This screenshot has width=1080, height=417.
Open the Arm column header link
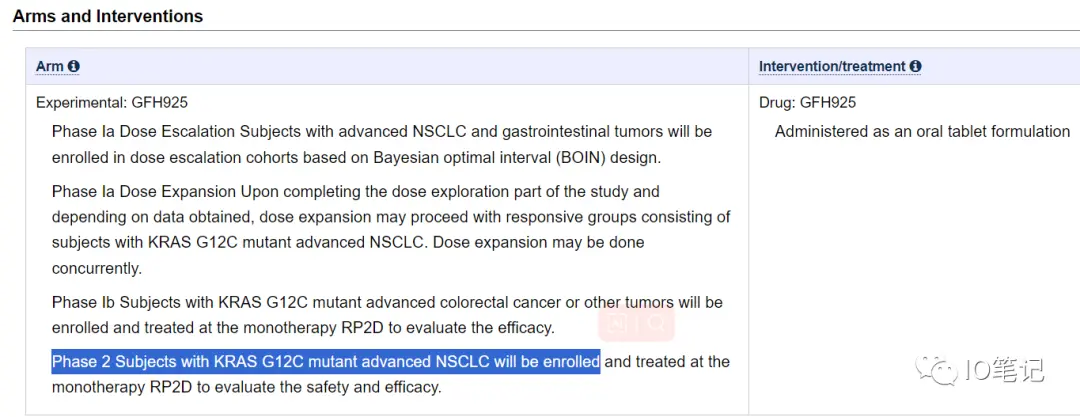coord(49,67)
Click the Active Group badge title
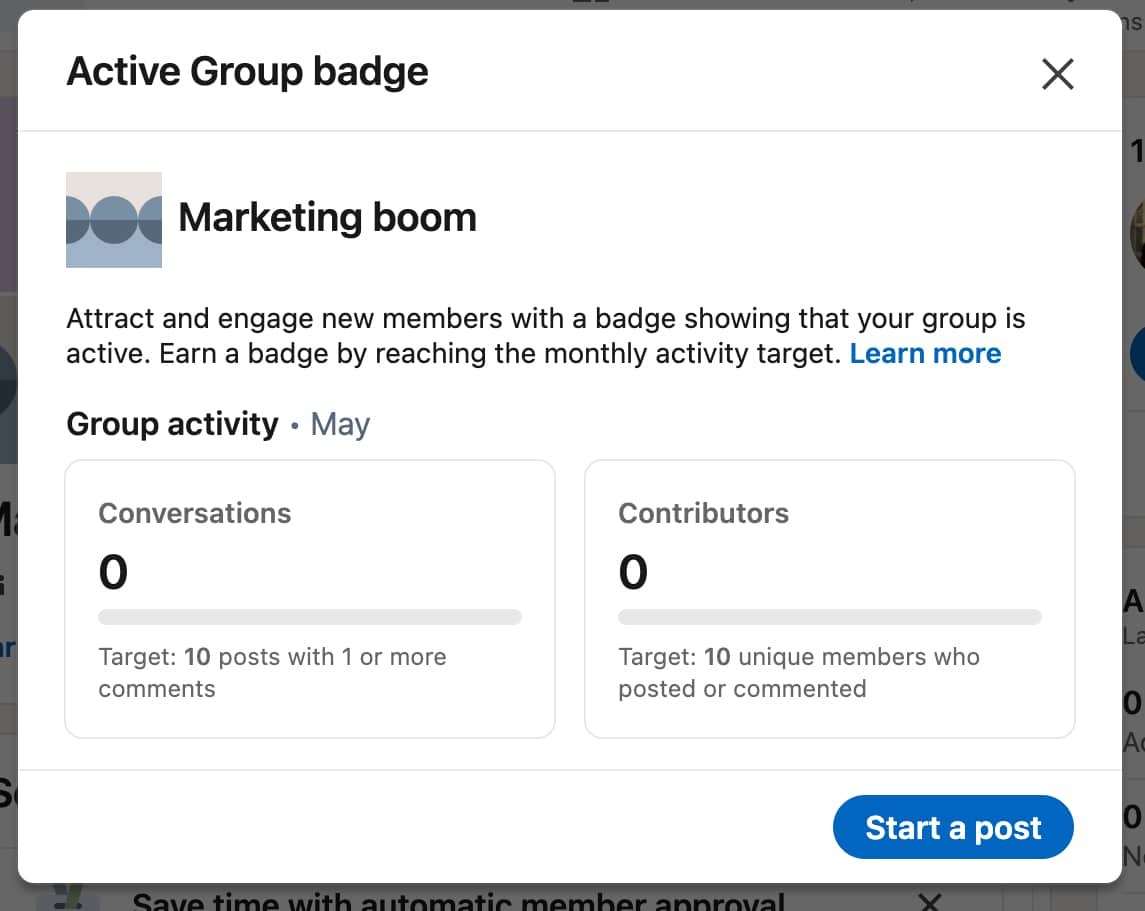 pos(246,71)
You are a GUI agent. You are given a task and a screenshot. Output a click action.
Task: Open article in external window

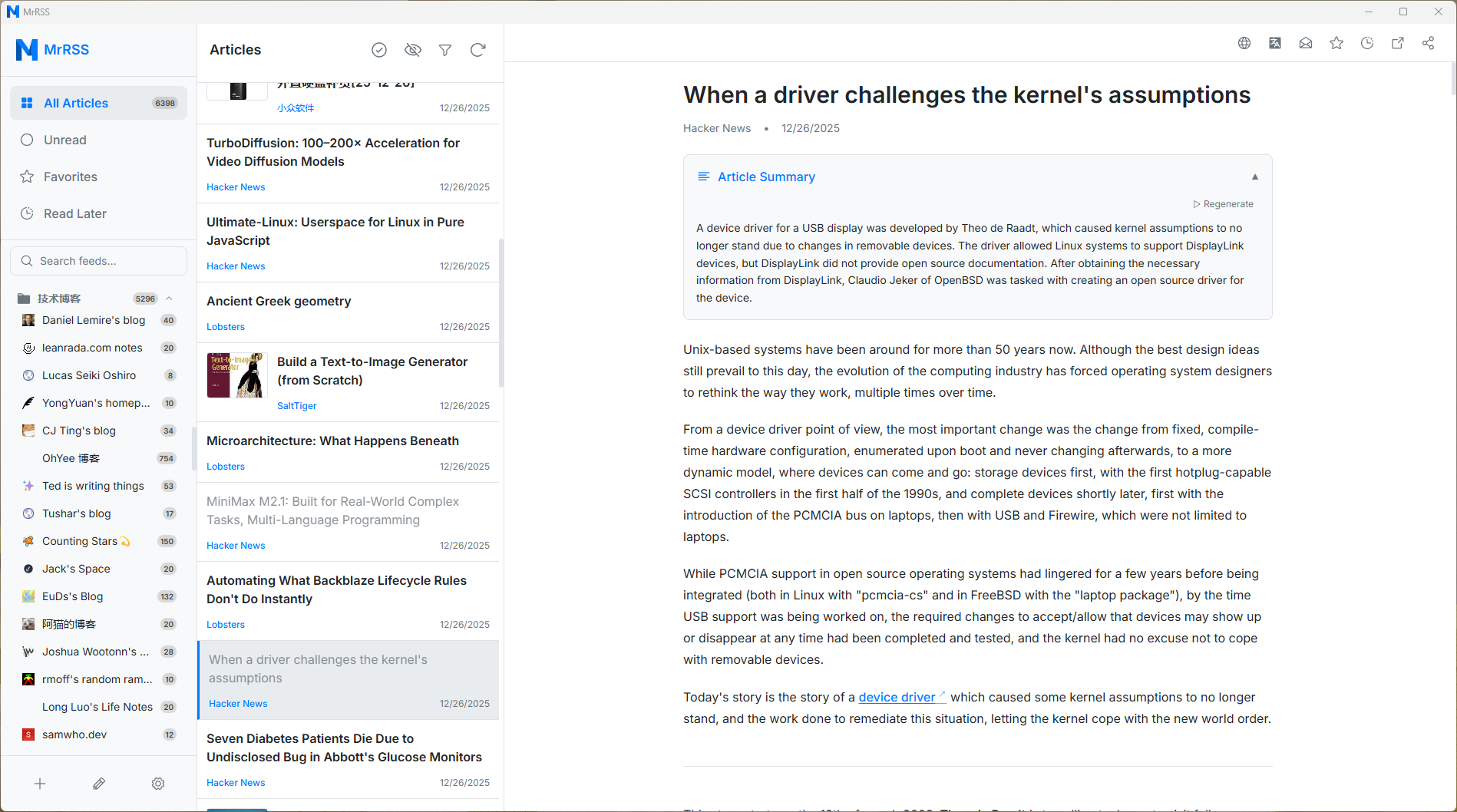click(x=1398, y=43)
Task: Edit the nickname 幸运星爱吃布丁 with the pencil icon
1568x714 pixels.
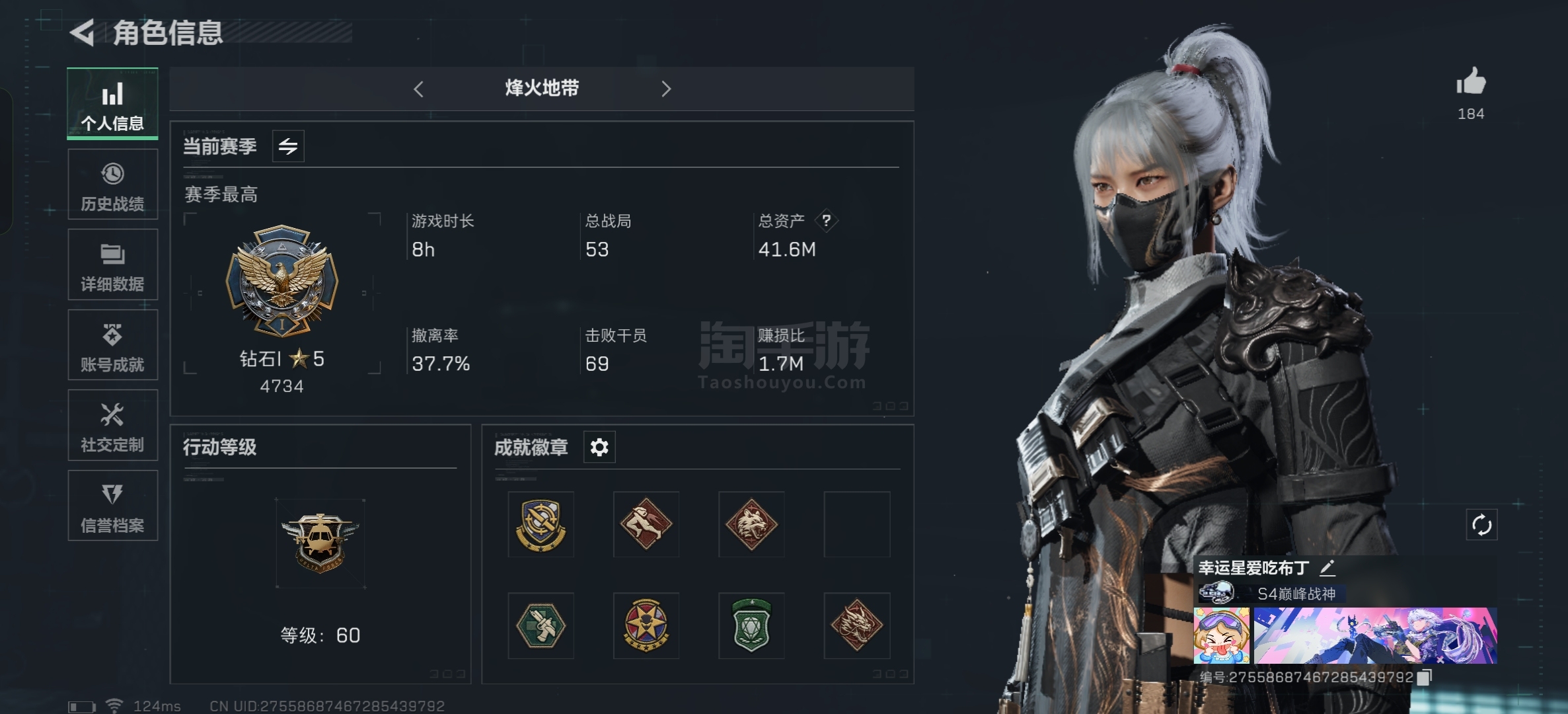Action: (1327, 568)

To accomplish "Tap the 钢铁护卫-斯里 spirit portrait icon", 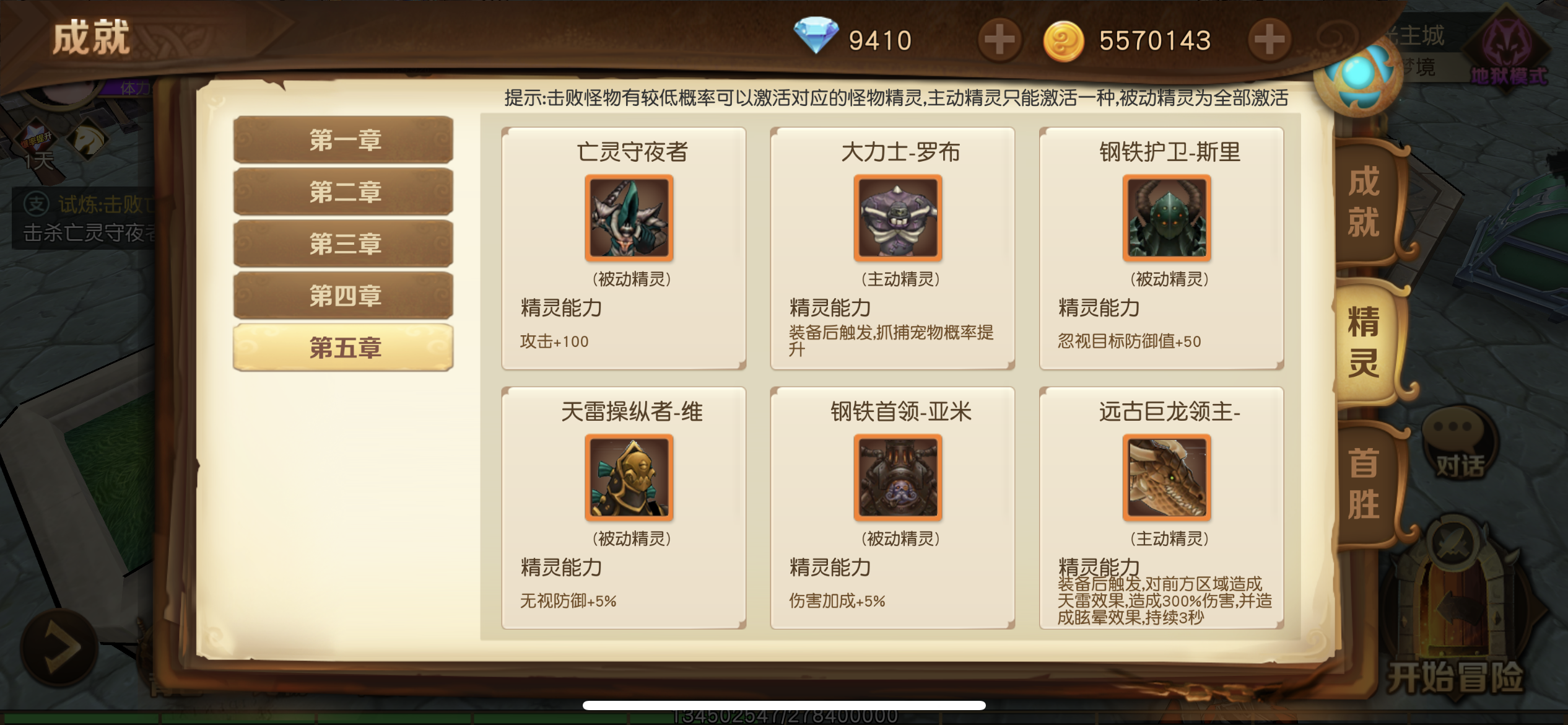I will [x=1166, y=218].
:::::
_WORK INSTRUCTION_
For each line of the entries that contains the word "screenshot", make a copy.

_ANSWER TO THIS EXERCISE_
This screenshot has width=1080, height=417.
You are a GUI agent. You are given a task and a screenshot. Output a click action.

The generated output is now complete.